In the records that follow, find each line containing "dropdown" and copy it.

• **EXERCISE DATA**
****

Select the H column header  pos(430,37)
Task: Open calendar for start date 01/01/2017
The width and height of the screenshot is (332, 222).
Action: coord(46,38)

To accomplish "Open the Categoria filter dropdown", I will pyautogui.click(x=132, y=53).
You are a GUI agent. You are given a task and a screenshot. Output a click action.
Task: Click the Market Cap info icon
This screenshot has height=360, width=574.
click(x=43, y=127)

****

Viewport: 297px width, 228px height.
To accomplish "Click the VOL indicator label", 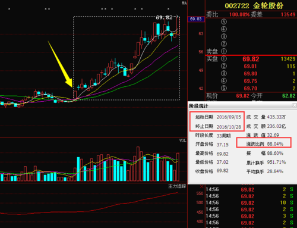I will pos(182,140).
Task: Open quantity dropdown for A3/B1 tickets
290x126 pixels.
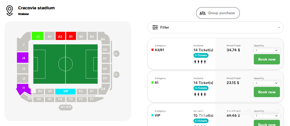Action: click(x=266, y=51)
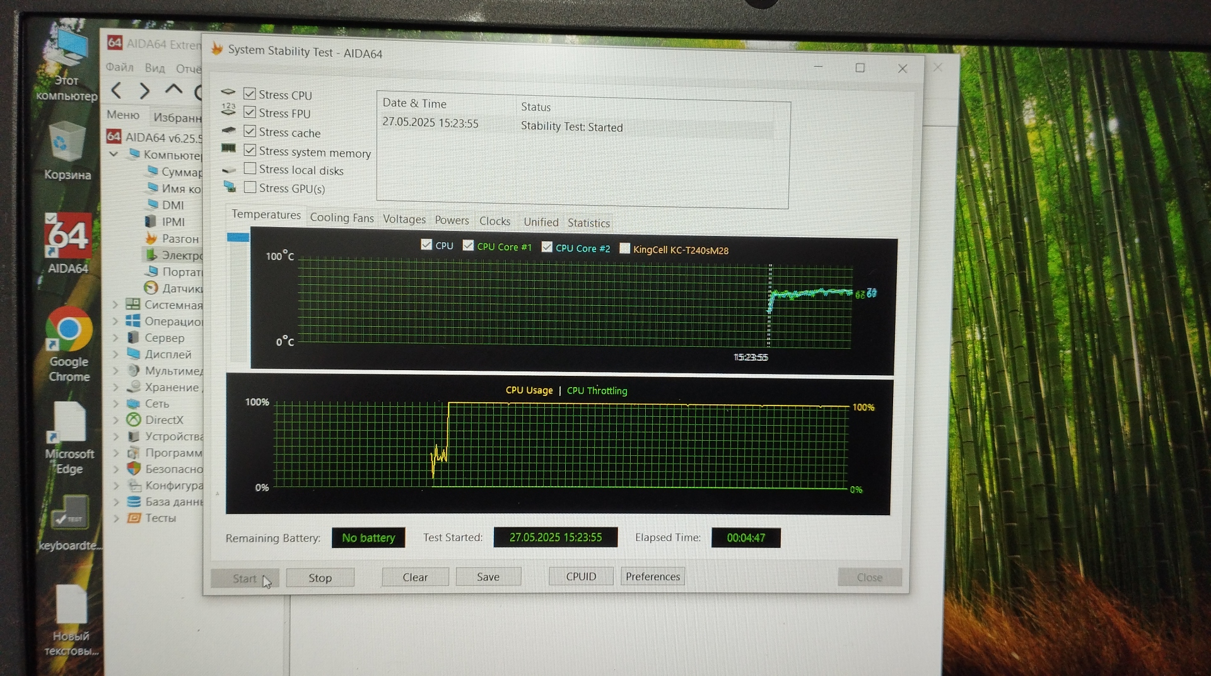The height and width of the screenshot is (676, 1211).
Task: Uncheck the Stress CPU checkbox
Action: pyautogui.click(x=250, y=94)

****

• **RESULT OF THE TASK**
To accomplish "Open the Categoria filter dropdown", I will pyautogui.click(x=132, y=53).
Task: Open quantity dropdown for A3/B1 tickets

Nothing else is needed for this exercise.